The benches have for years been cherished by park visitors for their ocean vistas. Many local residents have used the benches as meeting points and places for reflection, said Joel Siegfried, a local resident who for years has met with friends at the same bench, which they called “our bench.”

But last week, Siegfried and other park regulars noticed that city crews had started removing benches along the strip of park stretching from Ladera Street to Point Loma Avenue.

Initial concern turned to anger when the bench that Siegfried and his friends have used for years was removed, but they were unable to get answers when they asked work crews and city offices the reason for the removals.

Residents of Ocean Beach, Sunset Cliffs, and Point Loma wrote a letter to the mayor’s office and organized a petition demanding that the benches be reinstalled.

“Especially in a time of great fiscal challenges, to employ City staff with the needless and destructive task of dismantling and confiscating such beloved and functional facilities, at the very least shows poor judgment, as well as actions which are thoughtless, mean spirited and not in the best interests of the people who have elected you to serve them,” they wrote.

Faulconer said the benches were removed in response to a February memo he sent to the Mayor’s Office asking that the park be assessed for possible safety improvements.
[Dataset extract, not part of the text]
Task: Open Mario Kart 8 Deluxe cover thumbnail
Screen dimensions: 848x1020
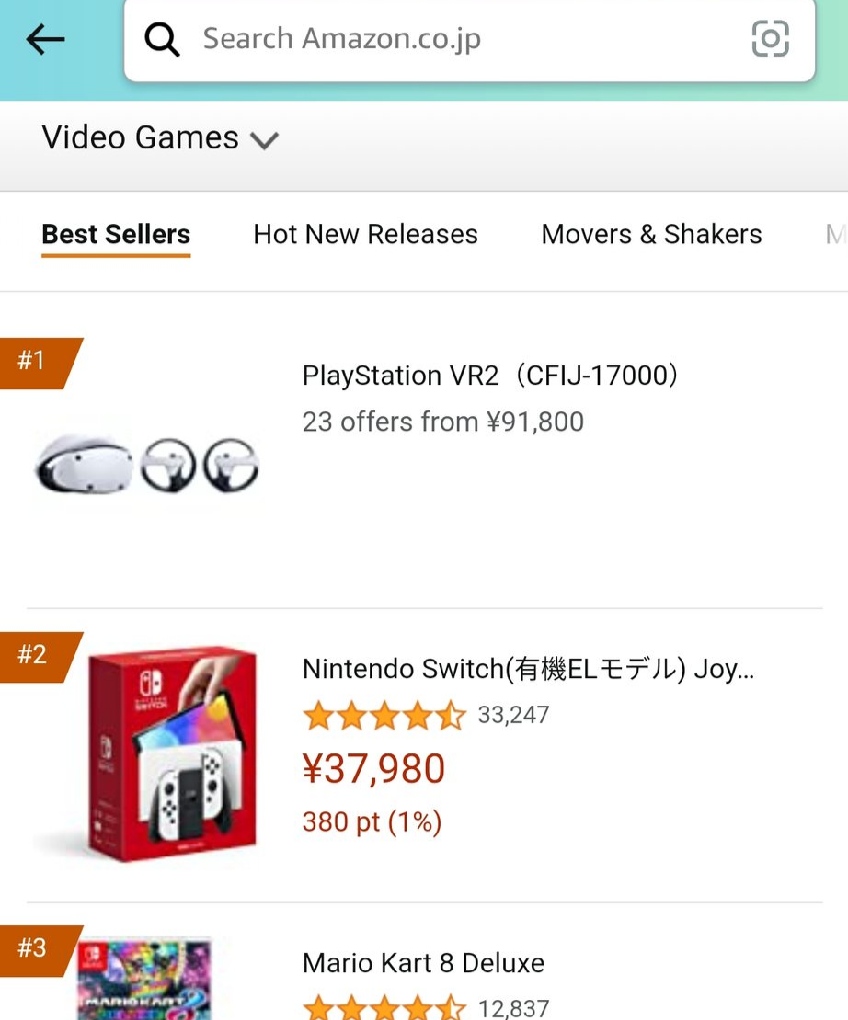Action: click(145, 980)
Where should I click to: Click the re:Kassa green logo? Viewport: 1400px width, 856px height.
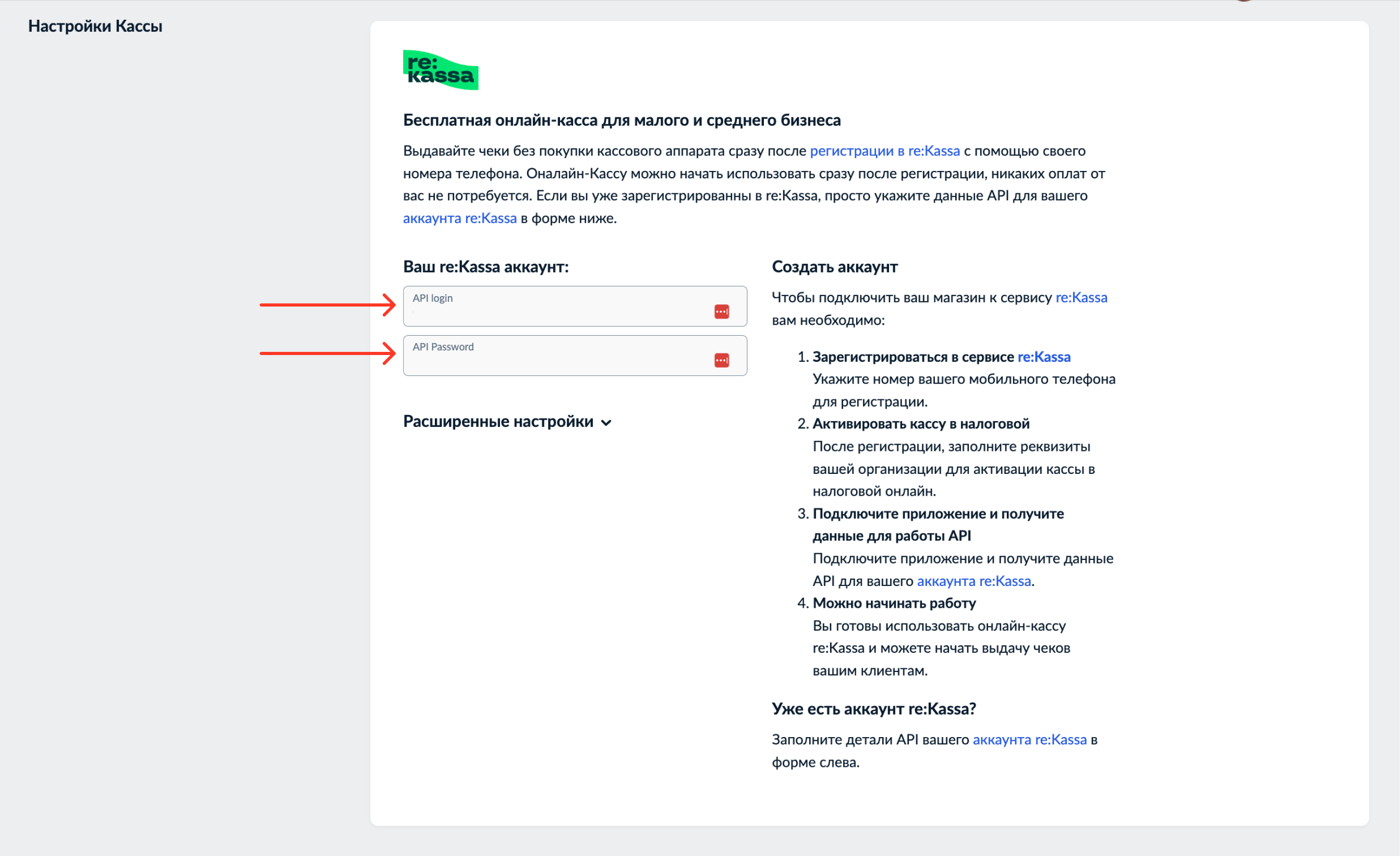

In November, Ocean Beach resident Kristan Wagner fell to her death while using a trail that hugs a cliff’s edge.

In an April 22 response memo to Faulconer, the developed regional parks district manager, Daniel Daneri, informed the councilman of the safety improvements that would be made as a result of a joint assessment between the parks department and the city’s risk management department.

In addition to blocking off hazardous areas and repairing erosion, “[u]nauthorized wooden benches installed adjacent to the guard rails will be referred to the Streets Division for removal,” Daneri wrote. The memo did not note the safety hazard posed by the benches, although some residents speculated that their proximity to Sunset Cliffs Boulevard may have affected the risk assessment.

Susan Reed, a member of the Ocean Beach Town Council who said she was speaking independent of her role, said that the benches did not appear to be city-installed, but that they were nonetheless of high quality.

In his initial memo to the mayor’s office, Faulconer wrote that “any potential solutions should be generated and reviewed in conjunction with the Sunset Cliffs Natural Park Council and any other interested parties.”

It was unclear whether the park officials worked with anyone other than the city’s risk assessment department to devise the safety measures.

When I reached Daneri by phone this afternoon, he said he couldn’t comment before speaking with parks department officials.

“These benches should not have been removed. I like the benches, the community likes the benches, and any questions about the benches should have occurred after working with the Natural Parks Council,” Faulconer said.

Asked about the benches potentially being unauthorized, he said: “If there were issues of the benches we could have talked about alternative benches.”

Faulconer said he would be writing a memo to the mayor this afternoon, asking that the benches be re-installed or replaced with official city benches.